Aim of the task: Where the material below has a line containing "Open the 房产 navigation tab", start repeating exactly, and keep going through the line containing "Given: Delete Student1", with no other lines.

Provided entries:
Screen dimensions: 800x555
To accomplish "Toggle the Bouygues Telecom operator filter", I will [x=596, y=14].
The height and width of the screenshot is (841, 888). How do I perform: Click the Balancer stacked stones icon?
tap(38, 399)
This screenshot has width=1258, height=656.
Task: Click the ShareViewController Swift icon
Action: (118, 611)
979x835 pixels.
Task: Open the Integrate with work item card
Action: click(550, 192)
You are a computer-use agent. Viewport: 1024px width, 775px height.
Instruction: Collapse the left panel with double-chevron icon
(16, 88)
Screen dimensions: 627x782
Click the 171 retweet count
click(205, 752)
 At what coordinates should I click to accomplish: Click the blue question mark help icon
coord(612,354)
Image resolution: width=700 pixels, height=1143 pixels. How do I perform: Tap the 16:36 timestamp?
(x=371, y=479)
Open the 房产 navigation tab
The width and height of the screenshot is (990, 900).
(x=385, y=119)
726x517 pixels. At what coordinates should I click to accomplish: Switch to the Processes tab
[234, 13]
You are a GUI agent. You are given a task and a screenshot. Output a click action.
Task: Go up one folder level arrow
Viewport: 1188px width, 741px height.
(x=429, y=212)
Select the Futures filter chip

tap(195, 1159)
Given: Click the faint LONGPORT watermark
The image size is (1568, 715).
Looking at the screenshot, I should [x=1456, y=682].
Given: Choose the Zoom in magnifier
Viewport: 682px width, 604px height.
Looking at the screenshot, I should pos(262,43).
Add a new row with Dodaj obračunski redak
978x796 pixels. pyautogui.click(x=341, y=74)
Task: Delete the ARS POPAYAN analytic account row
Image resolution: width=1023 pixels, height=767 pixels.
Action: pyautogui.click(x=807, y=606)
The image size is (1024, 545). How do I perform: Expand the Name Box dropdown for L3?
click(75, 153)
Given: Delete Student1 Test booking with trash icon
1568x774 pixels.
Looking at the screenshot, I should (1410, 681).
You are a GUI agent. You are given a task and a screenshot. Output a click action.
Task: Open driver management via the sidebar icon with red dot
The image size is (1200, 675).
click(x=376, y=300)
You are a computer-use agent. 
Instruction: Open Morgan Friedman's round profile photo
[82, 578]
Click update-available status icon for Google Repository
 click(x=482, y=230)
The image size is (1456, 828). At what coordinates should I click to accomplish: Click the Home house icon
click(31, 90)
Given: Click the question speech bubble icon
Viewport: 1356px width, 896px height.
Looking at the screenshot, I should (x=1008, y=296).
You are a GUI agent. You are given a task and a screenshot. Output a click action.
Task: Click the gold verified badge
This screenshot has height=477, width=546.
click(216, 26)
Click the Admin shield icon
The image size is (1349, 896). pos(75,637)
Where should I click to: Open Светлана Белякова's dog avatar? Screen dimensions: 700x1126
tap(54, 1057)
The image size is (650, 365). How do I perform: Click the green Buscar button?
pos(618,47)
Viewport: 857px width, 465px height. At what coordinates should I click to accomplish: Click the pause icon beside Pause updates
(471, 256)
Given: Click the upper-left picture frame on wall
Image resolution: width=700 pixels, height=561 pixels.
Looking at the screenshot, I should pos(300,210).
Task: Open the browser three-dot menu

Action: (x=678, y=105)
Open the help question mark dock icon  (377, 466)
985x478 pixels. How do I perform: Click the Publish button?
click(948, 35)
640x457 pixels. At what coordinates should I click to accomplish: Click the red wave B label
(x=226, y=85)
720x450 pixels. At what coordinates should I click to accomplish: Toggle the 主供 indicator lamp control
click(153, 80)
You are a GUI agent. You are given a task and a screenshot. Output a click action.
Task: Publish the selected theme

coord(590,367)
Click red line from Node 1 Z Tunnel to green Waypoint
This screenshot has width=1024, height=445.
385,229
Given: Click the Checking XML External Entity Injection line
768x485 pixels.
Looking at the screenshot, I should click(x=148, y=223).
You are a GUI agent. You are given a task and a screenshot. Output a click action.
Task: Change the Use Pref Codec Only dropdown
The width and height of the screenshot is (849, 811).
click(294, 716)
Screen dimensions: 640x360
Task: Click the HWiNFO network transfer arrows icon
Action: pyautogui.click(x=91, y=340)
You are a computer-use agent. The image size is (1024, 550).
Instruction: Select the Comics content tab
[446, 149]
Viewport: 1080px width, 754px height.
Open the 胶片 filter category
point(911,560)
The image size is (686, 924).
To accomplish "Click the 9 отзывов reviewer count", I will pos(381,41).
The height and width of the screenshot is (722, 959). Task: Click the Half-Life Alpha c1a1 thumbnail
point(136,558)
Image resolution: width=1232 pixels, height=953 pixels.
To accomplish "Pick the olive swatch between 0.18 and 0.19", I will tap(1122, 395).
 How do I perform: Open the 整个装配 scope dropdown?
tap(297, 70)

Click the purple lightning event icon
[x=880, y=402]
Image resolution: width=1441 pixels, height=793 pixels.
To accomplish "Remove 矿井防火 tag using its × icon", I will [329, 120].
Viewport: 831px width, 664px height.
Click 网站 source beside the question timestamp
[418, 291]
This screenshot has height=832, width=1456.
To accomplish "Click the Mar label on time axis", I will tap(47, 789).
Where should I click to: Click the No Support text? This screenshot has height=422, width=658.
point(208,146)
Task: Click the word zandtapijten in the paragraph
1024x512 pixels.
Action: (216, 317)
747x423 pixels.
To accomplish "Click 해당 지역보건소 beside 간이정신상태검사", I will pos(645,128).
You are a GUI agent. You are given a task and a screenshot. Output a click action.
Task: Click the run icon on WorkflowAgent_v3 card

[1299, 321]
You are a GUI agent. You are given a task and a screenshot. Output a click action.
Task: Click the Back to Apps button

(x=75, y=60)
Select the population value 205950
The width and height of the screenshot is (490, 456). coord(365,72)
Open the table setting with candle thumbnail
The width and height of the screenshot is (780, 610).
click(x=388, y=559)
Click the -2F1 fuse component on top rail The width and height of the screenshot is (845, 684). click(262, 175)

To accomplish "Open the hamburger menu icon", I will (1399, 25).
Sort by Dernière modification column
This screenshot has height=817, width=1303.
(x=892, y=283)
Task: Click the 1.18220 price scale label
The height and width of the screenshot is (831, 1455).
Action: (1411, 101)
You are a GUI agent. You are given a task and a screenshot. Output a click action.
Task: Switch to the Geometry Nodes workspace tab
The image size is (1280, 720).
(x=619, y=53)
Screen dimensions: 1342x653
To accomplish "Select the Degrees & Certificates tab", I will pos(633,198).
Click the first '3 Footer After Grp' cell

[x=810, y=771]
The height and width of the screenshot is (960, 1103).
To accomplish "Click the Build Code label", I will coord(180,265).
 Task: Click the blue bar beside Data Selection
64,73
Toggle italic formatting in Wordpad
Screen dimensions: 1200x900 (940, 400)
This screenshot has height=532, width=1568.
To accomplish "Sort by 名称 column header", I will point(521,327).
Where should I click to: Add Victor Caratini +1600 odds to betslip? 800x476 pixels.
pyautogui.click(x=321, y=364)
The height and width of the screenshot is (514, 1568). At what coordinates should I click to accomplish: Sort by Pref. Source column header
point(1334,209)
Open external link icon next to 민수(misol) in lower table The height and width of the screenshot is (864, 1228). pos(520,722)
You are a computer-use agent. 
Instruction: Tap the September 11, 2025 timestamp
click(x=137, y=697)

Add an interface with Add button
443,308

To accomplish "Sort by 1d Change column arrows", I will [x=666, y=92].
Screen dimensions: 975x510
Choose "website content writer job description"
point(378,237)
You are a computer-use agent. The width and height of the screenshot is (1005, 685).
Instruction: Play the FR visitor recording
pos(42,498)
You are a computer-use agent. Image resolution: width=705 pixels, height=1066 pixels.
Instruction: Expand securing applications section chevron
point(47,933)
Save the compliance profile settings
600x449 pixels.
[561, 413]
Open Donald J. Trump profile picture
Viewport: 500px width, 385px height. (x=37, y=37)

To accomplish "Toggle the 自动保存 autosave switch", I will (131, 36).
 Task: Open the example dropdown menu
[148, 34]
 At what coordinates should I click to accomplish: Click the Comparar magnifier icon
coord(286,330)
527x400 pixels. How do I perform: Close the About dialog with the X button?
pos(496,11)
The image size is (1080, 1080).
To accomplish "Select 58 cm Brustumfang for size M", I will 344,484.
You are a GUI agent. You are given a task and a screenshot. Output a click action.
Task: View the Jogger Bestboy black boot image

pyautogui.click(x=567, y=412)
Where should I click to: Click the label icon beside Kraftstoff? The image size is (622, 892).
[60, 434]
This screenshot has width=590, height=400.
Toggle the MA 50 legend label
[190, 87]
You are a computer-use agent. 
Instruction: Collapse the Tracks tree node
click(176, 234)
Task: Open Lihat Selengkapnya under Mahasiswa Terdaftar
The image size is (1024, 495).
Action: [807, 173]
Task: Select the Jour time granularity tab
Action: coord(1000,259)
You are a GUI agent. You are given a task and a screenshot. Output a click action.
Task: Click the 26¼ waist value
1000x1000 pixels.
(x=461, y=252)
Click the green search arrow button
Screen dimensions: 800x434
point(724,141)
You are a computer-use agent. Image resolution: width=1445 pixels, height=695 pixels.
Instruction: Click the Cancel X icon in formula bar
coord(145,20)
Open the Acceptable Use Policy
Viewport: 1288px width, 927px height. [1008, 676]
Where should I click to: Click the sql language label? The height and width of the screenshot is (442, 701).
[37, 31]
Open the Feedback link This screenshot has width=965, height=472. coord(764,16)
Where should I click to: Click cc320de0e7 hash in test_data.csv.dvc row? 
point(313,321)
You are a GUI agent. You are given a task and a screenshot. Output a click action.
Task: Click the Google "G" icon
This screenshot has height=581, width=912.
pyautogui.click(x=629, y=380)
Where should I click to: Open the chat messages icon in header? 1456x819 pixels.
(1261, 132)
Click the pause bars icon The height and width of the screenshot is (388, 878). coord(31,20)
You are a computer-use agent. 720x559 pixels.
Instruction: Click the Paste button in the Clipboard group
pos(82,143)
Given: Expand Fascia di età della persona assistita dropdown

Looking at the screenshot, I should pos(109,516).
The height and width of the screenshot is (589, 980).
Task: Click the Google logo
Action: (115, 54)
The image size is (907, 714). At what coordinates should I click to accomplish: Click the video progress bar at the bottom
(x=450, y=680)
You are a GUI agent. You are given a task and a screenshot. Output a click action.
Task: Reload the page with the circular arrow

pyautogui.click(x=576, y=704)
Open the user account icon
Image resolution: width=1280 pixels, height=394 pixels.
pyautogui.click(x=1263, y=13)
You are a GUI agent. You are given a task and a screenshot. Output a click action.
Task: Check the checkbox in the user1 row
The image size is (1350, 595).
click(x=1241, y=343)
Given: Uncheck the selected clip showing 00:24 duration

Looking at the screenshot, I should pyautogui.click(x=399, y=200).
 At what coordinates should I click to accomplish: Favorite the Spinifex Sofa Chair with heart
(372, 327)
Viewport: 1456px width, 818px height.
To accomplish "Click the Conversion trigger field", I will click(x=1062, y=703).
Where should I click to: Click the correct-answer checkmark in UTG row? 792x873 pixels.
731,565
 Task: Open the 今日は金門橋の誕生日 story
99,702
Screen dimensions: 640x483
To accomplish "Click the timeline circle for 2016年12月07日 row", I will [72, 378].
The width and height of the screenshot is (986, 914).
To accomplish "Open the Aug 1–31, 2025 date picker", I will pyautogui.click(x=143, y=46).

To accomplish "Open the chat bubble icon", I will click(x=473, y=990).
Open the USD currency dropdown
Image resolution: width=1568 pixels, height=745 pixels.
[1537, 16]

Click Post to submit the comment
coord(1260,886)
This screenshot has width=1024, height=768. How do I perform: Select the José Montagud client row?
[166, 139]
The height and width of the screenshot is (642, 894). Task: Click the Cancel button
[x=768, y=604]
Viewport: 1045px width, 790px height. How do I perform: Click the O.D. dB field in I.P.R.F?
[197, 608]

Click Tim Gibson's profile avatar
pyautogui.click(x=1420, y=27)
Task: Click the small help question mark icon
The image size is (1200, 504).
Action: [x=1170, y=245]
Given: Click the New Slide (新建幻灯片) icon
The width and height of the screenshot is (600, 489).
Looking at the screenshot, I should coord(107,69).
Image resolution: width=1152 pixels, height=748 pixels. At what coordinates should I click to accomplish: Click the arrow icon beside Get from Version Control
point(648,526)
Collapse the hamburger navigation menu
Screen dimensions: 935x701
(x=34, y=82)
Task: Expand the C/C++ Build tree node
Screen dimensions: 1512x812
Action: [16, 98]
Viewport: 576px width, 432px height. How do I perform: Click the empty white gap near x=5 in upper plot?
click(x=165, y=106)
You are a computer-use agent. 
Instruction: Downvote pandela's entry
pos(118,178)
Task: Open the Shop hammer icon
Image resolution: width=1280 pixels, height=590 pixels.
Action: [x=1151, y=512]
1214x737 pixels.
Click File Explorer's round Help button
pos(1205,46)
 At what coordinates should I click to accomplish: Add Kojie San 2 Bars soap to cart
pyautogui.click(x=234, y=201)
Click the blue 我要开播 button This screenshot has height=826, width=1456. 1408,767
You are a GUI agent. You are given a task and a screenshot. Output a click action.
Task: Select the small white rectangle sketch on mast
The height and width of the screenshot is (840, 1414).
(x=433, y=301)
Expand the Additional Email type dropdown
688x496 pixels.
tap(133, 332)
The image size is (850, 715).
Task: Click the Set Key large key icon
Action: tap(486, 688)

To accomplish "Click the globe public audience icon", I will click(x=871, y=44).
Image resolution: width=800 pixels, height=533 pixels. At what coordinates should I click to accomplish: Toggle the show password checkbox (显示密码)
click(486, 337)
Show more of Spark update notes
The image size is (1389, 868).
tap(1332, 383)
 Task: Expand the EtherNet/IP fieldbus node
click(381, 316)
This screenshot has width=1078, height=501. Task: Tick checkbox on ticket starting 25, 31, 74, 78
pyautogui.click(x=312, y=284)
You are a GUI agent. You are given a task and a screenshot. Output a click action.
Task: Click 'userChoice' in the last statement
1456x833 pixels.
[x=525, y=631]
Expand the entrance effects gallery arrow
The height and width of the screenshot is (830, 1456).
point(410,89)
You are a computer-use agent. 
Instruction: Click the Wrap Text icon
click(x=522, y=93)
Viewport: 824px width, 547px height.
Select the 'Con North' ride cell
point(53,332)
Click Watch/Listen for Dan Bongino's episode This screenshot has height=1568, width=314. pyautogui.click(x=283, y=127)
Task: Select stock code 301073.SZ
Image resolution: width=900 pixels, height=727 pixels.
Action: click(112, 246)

Result for this exercise:
Open the 房产 navigation tab
The width and height of the screenshot is (990, 900).
(x=385, y=119)
726x517 pixels. At what coordinates should I click to accomplish: Switch to the Processes tab
[234, 13]
You are a GUI agent. You are given a task and a screenshot. Output a click action.
Task: Go up one folder level arrow
Viewport: 1188px width, 741px height.
(x=429, y=212)
Select the Futures filter chip

tap(195, 1159)
Given: Click the faint LONGPORT watermark
The image size is (1568, 715).
Looking at the screenshot, I should [x=1456, y=682].
Given: Choose the Zoom in magnifier
Viewport: 682px width, 604px height.
Looking at the screenshot, I should pos(262,43).
Add a new row with Dodaj obračunski redak
978x796 pixels. pyautogui.click(x=341, y=74)
Task: Delete the ARS POPAYAN analytic account row
Image resolution: width=1023 pixels, height=767 pixels.
Action: pyautogui.click(x=807, y=606)
The image size is (1024, 545). How do I perform: Expand the Name Box dropdown for L3?
click(75, 153)
Given: Delete Student1 Test booking with trash icon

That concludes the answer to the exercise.